• [Action item]: When you reach the line containing "The width and", repeat that line and each one after it exactly until the records end, leaving out pictures.

• [Exercise material]:
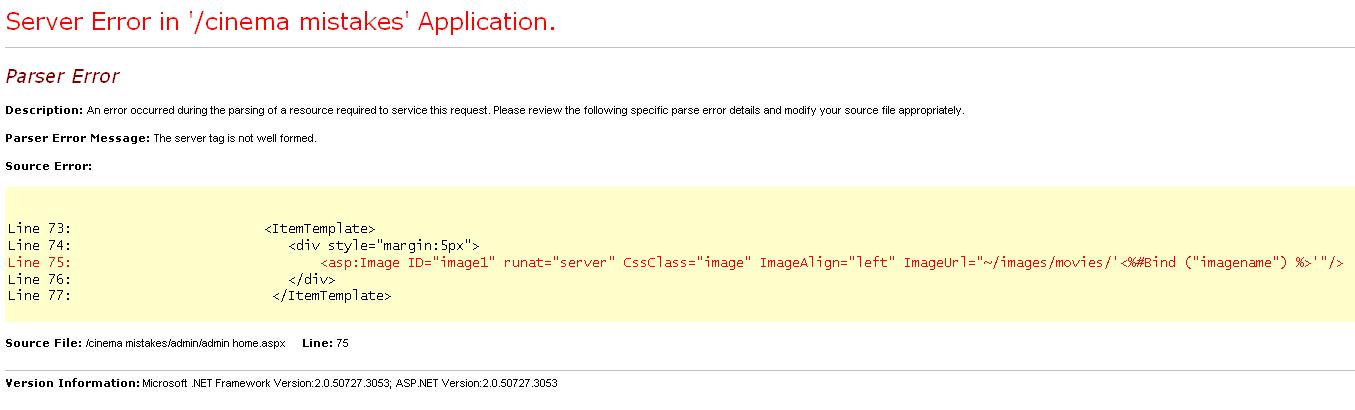Image resolution: width=1355 pixels, height=410 pixels.
Task: Click the 'An error occurred during the parsing' sentence
Action: (x=525, y=110)
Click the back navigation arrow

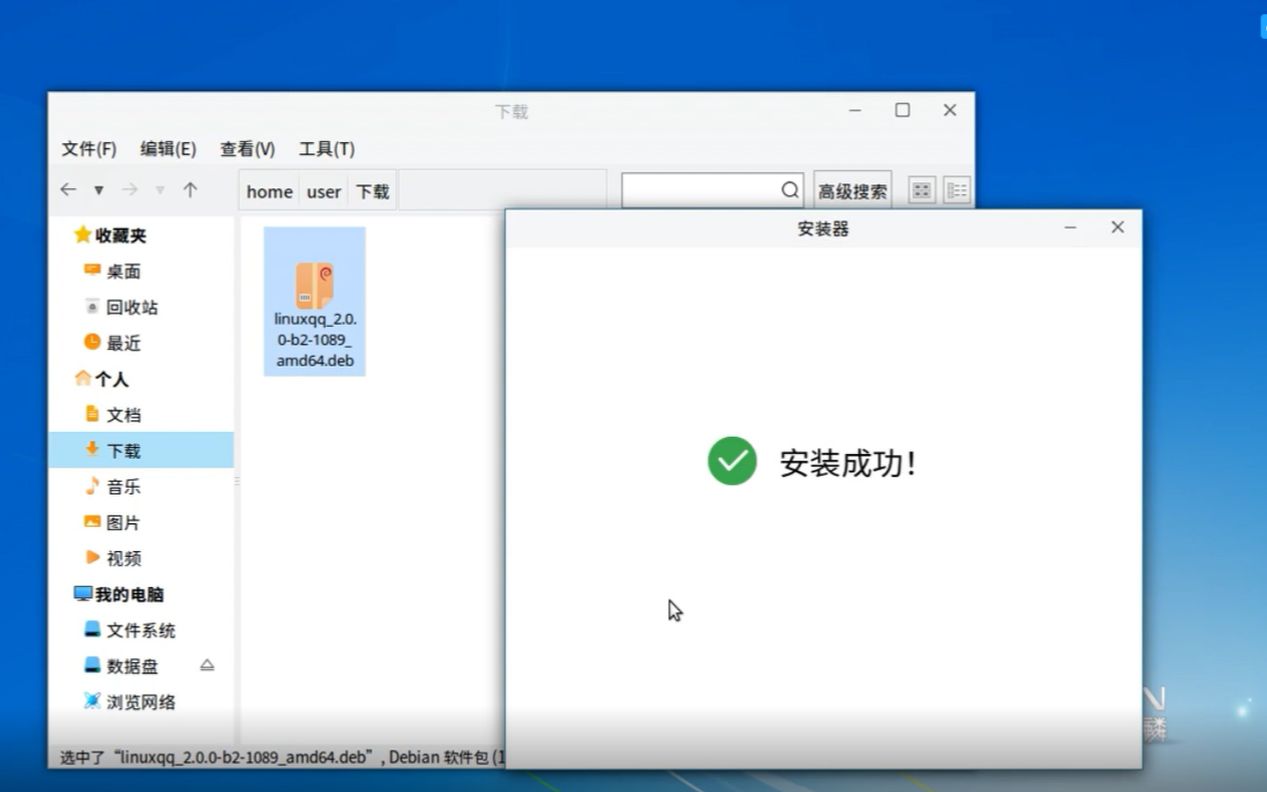point(67,189)
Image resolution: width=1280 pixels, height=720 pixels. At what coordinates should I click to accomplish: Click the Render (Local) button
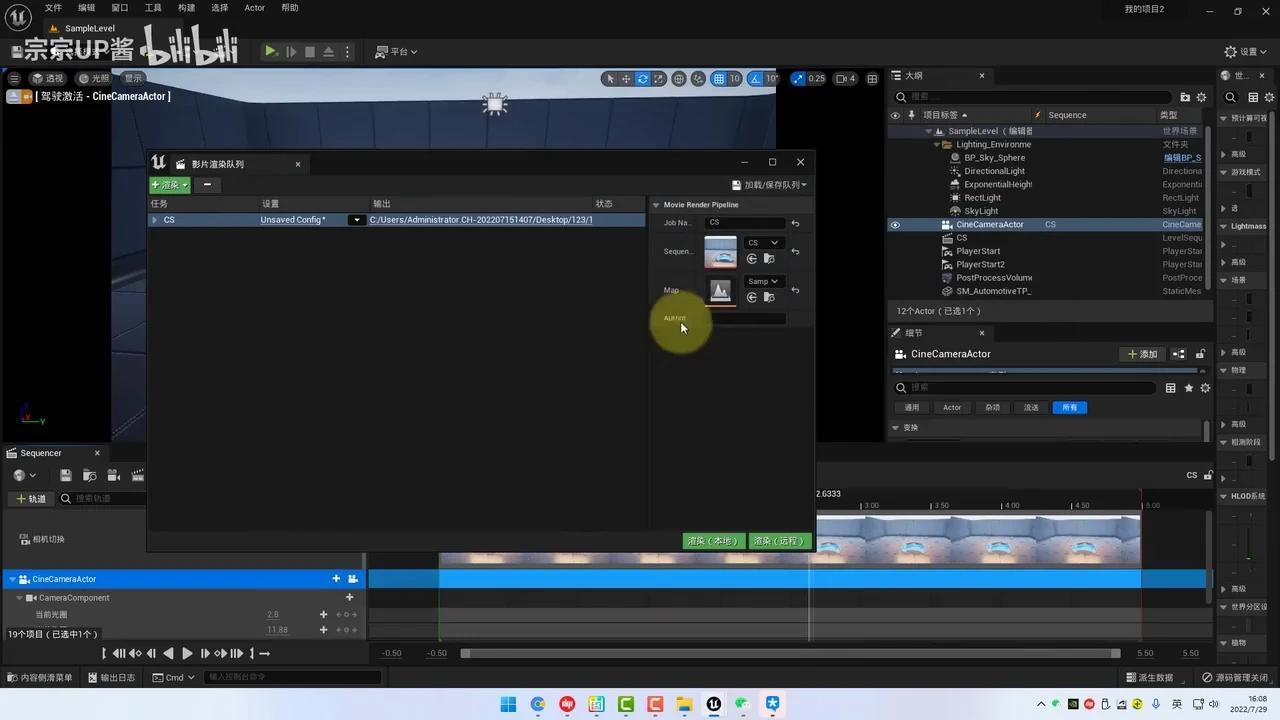[713, 541]
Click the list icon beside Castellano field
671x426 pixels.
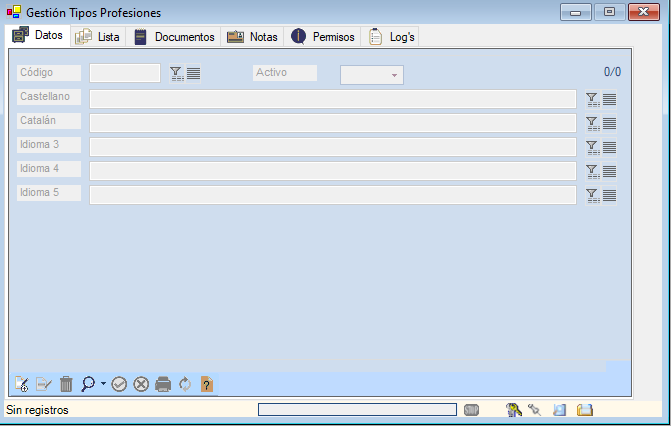click(610, 99)
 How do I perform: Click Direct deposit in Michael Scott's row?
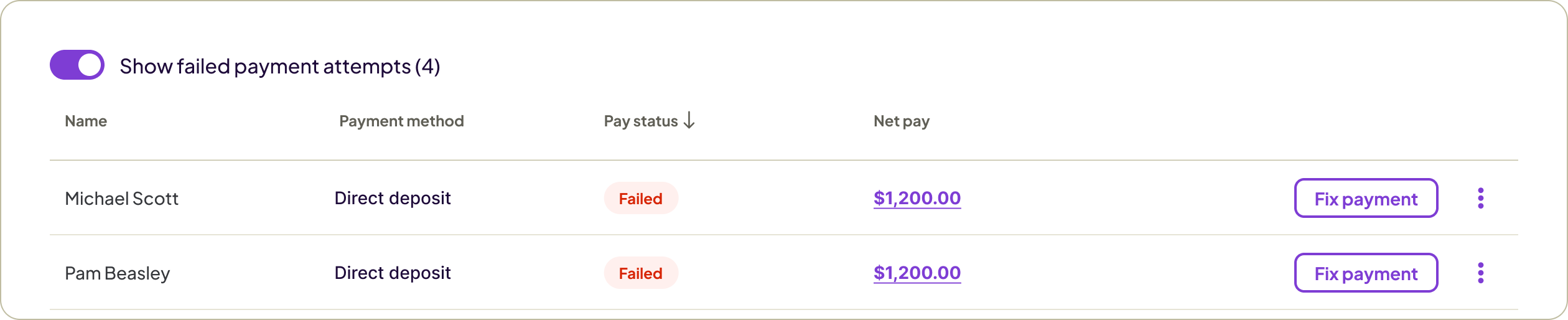pyautogui.click(x=392, y=199)
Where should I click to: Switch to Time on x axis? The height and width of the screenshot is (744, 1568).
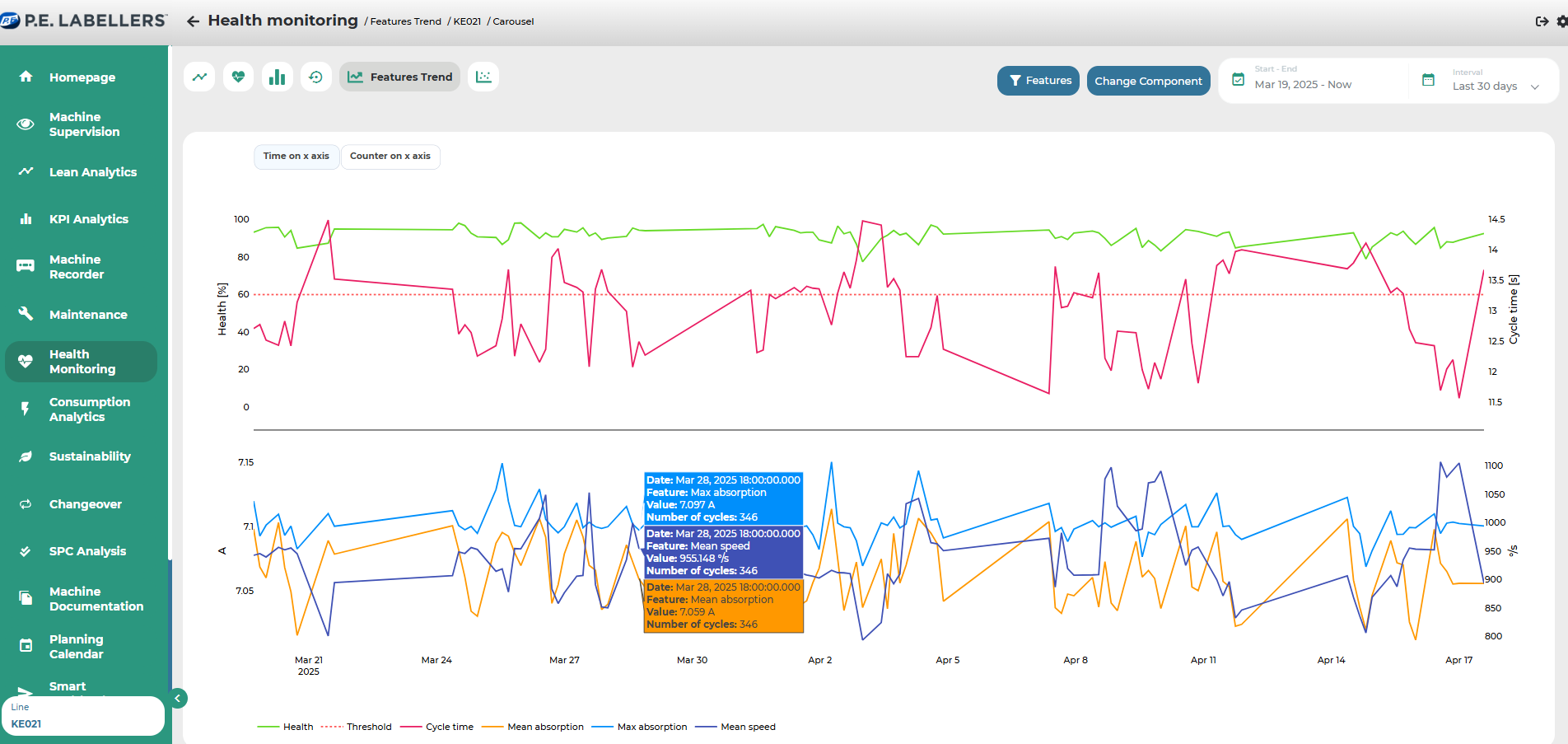[x=296, y=156]
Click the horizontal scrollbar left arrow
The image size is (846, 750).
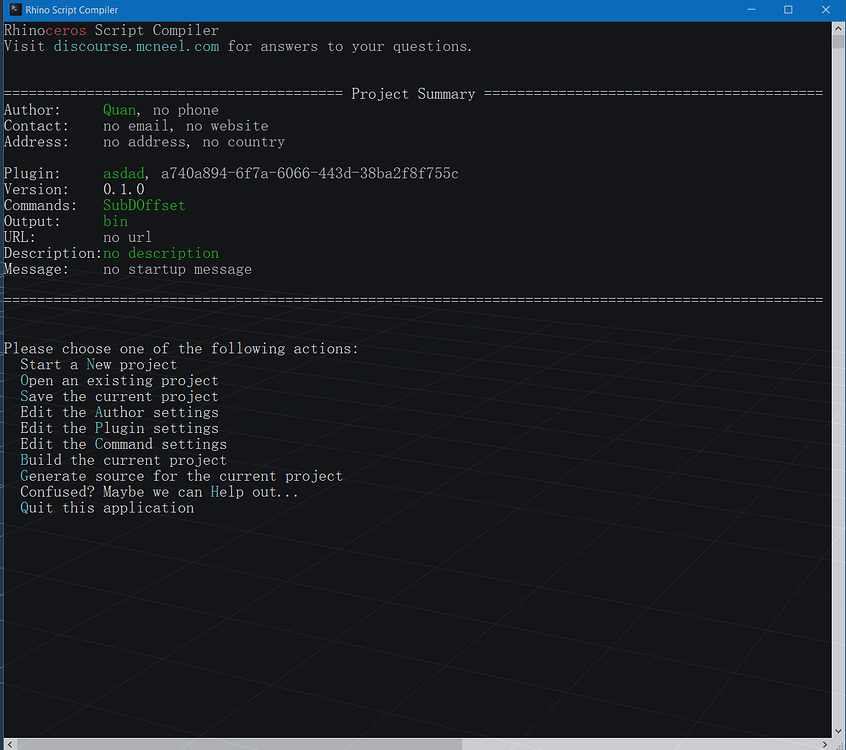pyautogui.click(x=10, y=744)
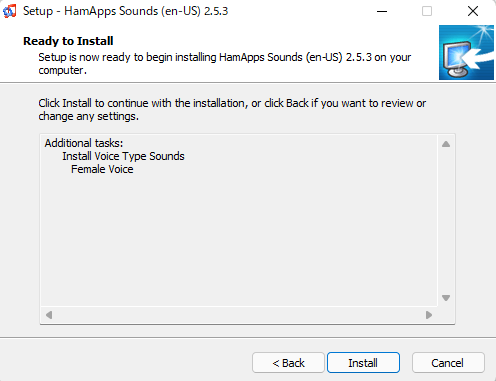
Task: Click the 'Female Voice' entry in summary
Action: coord(102,169)
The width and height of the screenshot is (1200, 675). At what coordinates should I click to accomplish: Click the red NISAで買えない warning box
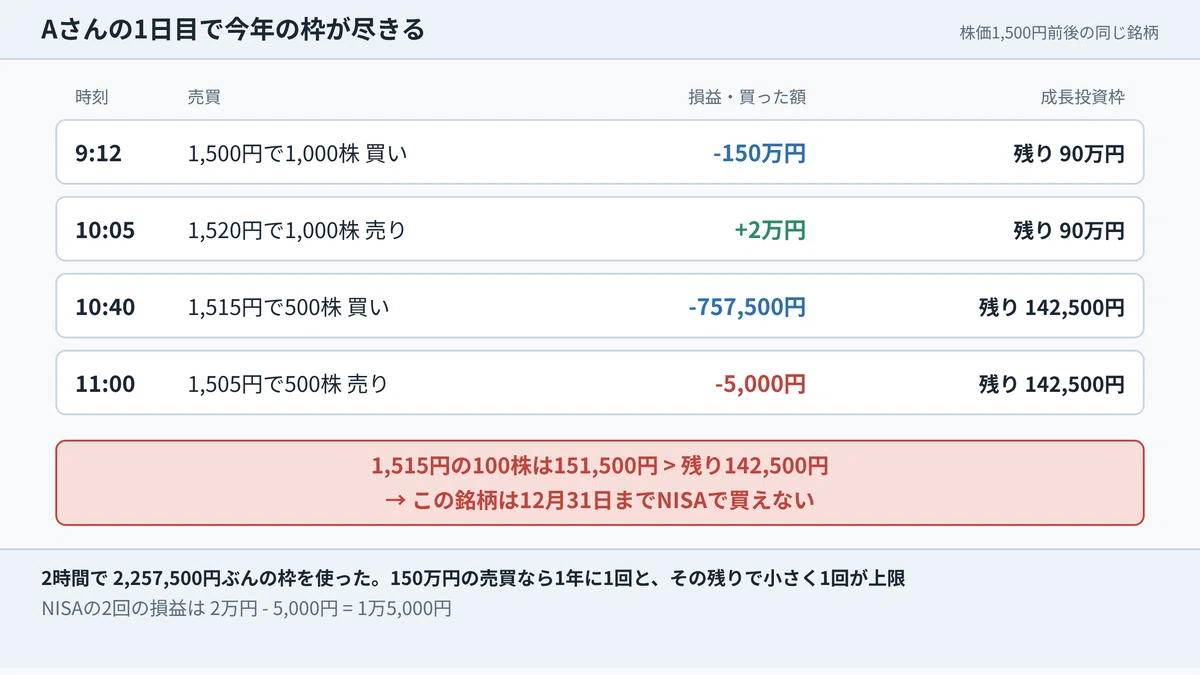[x=600, y=483]
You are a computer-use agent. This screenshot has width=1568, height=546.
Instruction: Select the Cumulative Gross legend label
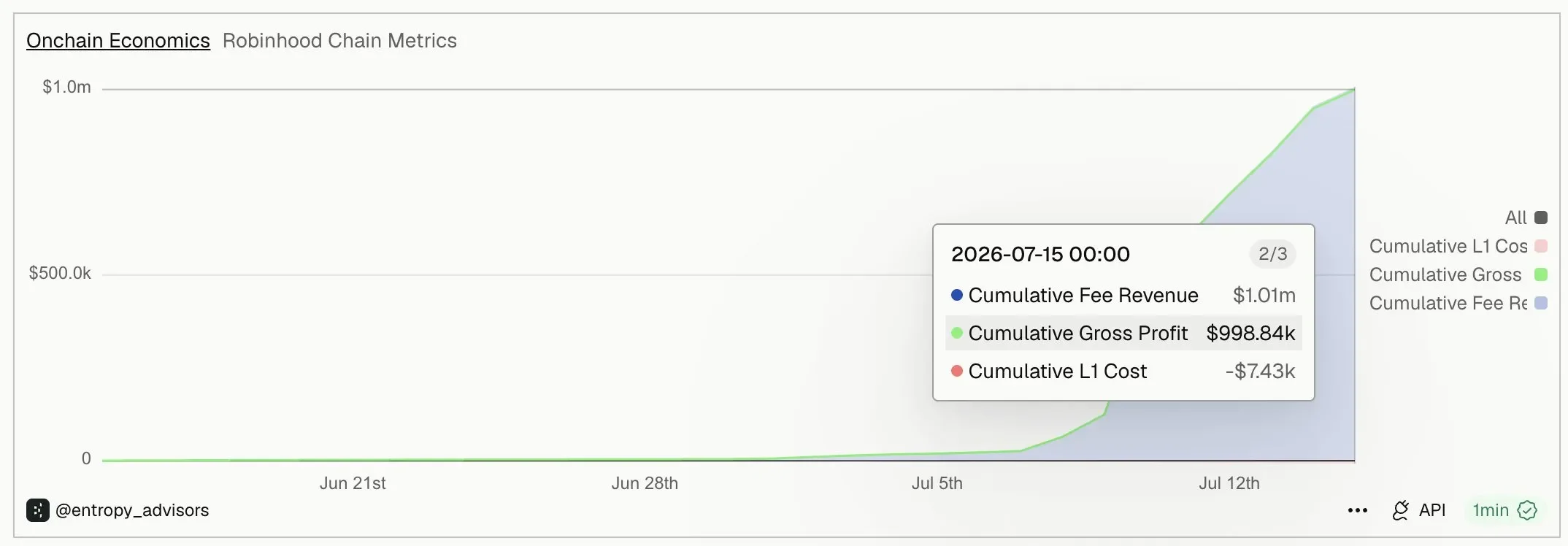1445,274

• [Solution for this task]:
The width and height of the screenshot is (1200, 675). At what coordinates should I click to accomplish: Click the red NISAで買えない warning box
[x=600, y=483]
You are a computer-use agent. This screenshot has width=1568, height=546.
Instruction: Select the Cumulative Gross legend label
1445,274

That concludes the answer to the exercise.